Key Assumptions That Differ

	SVM	Logistic Regression
Loss	Hinge: $\max(0, 1-z)$	Log: $\log(1+e^{-z})$
Output	Decision value (no probability)	Calibrated probability
Sparsity	Support vectors only	All data points contribute
Kernel trick	Natural (dual depends on inner products)	Possible but rare
Multi-class	Requires reduction (OvO, OvR)	Native (softmax)
Optimization	Quadratic program	Convex, smooth; use SGD
Probabilistic model	No (discriminative geometry)	Yes (conditional $P(y \mid x)$ )

What to Memorize

SVM = hinge loss + margin maximization + sparse support vectors
LR = log loss + maximum likelihood + calibrated probabilities
Kernel trick is natural for SVM, awkward for LR
Hinge loss is zero for $z \geq 1$ ; log loss is never zero
Decision rule: Need probabilities? Use LR. Need nonlinear boundary without feature engineering? Use kernel SVM. Need to scale to millions of examples? Use LR (or linear SVM).
With L2 regularization, both are convex and produce similar decision boundaries in the linear case.

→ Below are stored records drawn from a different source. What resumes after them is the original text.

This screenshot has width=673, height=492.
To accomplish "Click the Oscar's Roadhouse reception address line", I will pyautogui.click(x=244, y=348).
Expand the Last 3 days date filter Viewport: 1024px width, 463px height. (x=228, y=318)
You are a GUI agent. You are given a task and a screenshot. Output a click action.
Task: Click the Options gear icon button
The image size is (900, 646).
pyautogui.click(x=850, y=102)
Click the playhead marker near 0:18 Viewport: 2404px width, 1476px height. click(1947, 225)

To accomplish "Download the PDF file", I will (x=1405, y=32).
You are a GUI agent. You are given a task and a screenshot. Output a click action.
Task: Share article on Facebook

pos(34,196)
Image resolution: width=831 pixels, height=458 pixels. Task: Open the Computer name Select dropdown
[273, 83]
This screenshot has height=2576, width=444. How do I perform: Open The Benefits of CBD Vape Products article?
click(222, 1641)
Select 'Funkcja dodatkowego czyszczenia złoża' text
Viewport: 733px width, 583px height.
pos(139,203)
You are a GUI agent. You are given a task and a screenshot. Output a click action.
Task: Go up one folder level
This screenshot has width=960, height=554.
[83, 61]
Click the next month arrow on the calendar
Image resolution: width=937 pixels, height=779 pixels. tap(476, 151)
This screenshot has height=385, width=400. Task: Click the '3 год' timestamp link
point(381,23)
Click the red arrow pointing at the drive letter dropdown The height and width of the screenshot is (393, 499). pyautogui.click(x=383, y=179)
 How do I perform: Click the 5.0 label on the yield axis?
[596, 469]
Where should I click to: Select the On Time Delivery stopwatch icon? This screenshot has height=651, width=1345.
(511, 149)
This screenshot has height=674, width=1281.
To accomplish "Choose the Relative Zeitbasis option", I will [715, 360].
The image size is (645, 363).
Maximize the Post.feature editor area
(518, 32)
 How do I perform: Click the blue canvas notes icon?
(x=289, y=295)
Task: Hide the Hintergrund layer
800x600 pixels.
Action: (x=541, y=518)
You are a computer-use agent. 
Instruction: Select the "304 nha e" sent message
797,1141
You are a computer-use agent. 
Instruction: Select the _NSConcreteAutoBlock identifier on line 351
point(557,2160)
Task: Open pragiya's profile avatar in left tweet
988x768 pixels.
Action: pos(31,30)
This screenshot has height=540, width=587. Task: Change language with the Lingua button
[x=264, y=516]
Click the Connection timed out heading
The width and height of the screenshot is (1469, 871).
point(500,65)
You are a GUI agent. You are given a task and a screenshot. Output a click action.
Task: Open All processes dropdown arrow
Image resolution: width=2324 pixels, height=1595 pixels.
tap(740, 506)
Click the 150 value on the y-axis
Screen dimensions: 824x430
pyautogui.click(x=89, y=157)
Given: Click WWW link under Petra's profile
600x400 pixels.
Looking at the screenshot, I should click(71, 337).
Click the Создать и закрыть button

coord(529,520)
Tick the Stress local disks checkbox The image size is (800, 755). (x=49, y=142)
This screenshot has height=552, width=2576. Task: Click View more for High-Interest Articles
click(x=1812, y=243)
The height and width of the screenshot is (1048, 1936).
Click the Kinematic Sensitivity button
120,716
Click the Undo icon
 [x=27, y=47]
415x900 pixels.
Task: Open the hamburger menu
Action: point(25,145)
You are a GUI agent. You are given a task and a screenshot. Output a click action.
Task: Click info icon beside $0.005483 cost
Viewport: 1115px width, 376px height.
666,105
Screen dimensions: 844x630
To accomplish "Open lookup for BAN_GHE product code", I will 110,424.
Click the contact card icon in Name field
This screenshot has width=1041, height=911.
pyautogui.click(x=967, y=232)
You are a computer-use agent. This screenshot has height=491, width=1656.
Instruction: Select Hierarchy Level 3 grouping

When a Researcher Would Use Each

Example

Medical diagnosis with calibrated risk scores

A hospital needs not just a yes/no diagnosis but a risk probability: "this patient has a 73% chance of diabetes." Use logistic regression. The calibrated output can be communicated directly to clinicians and combined with other risk factors in a transparent way.

Example

Image classification with complex boundaries (pre-deep learning)

You have image features (SIFT, HOG) and need a nonlinear classifier. Use SVM with RBF kernel. Before deep learning, kernel SVMs were the standard for image classification (e.g., the winning method on MNIST and CIFAR in the 2000s). The kernel handles nonlinearity without manually designing features.

Example

Text classification at scale

You have millions of documents with bag-of-words features (high-dimensional, sparse). Use logistic regression with SGD. Linear SVMs also work well here (liblinear), and the two give very similar results. LR is preferred because it gives probabilities and extends naturally to multi-class.

Common Confusions

Watch Out

SVMs are not inherently better for small datasets

A common claim is that SVMs work better on small datasets because they use only support vectors. This is misleading. SVMs and LR with the same regularization often give very similar performance. The advantage of SVMs on small data comes primarily from the kernel trick providing a richer implicit feature space, not from the hinge loss per se.

Watch Out

Regularization makes them more similar than different

L2-regularized hinge loss (SVM) and L2-regularized log loss (LR) are both convex objectives on the same hypothesis class. Their decision boundaries are often nearly identical. The practical differences lie in outputs (probability vs. decision value), not in boundary location.

Watch Out

The max-margin property does not imply better generalization in general

The margin-based generalization bounds for SVMs are appealing, but they apply to the specific hypothesis class defined by the kernel. LR has its own generalization bounds via the log loss. There is no universal theorem saying max-margin always generalizes better than max-likelihood.